* Task goal:
A word-for-word copy is needed of the line containing "Screen dimensions: 1256x692" and every line after it through the end of the records below, leaving out all pictures.

(Saved data entries)

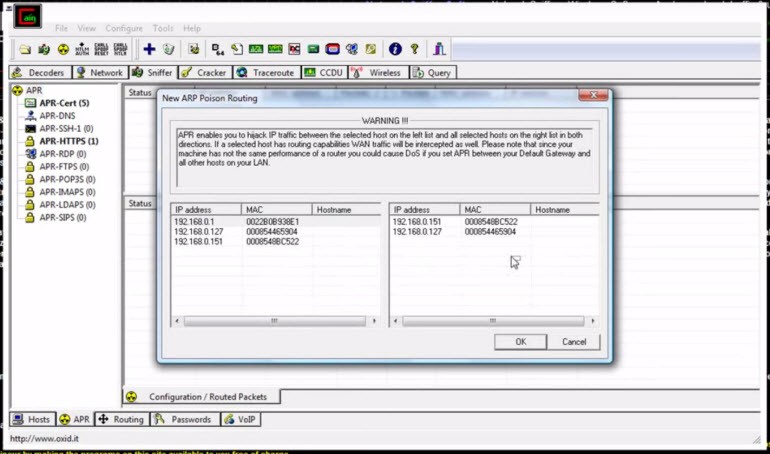Click the blue plus Add to list icon
Viewport: 770px width, 454px height.
tap(149, 49)
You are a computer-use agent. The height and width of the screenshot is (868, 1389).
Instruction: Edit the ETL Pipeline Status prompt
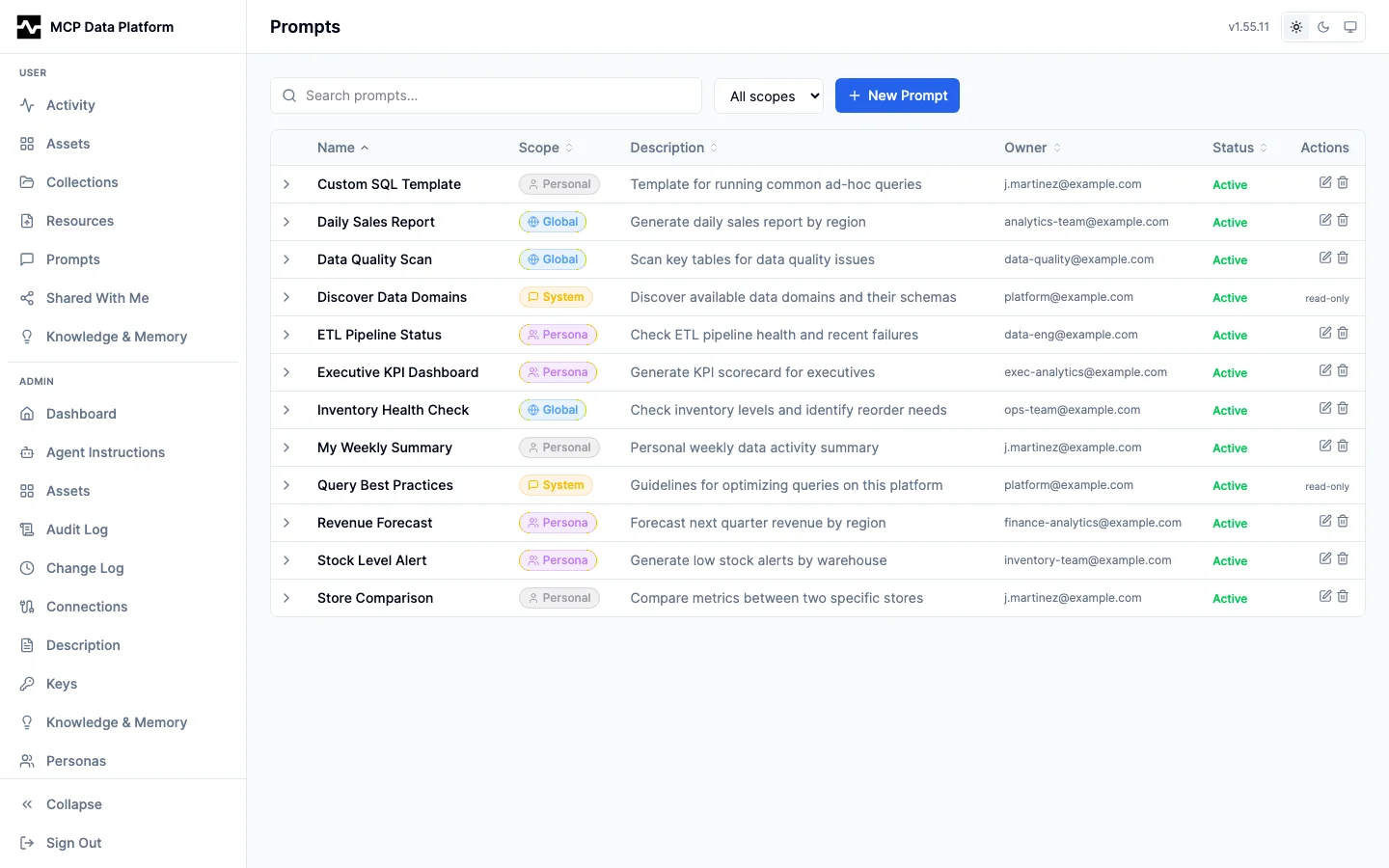[1325, 334]
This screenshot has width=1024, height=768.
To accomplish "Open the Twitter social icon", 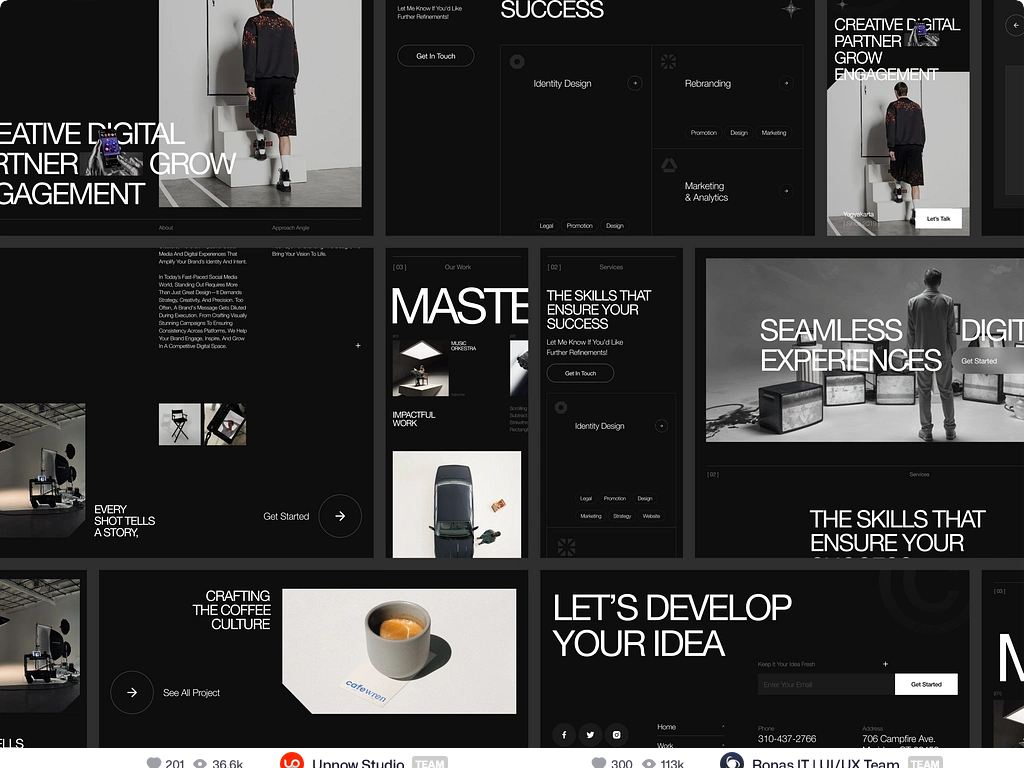I will pos(590,735).
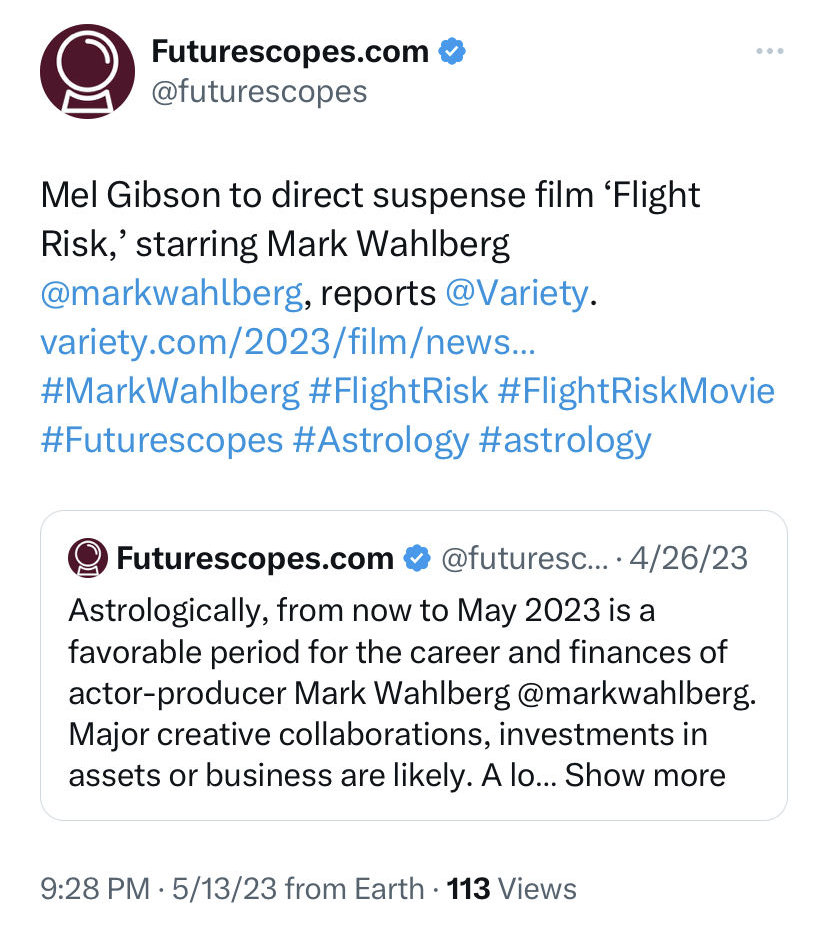Click the blue verified badge beside Futurescopes.com
This screenshot has height=929, width=828.
[x=452, y=51]
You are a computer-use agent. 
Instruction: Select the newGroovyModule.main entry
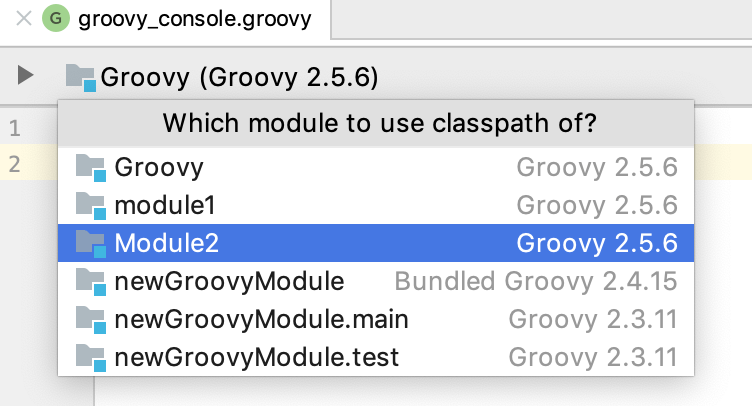(x=262, y=319)
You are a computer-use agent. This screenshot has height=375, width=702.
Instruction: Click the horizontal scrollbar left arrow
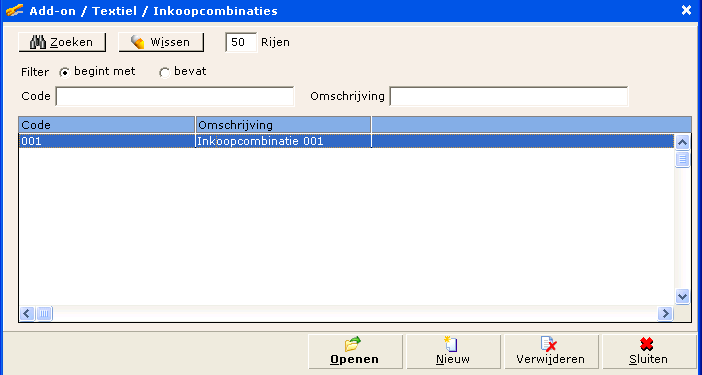click(x=27, y=314)
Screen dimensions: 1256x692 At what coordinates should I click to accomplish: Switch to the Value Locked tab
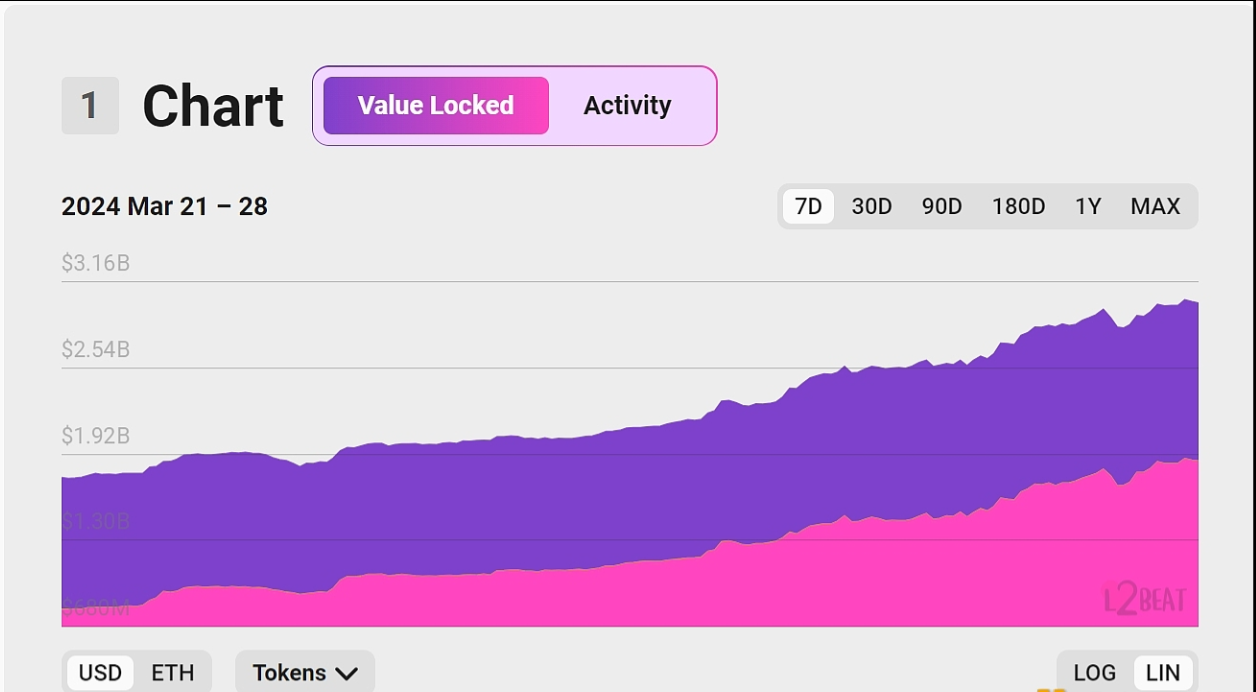(436, 106)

* Exercise result:
Screen dimensions: 1256x692 At what coordinates should I click to accomplish: Switch to the Value Locked tab
(436, 106)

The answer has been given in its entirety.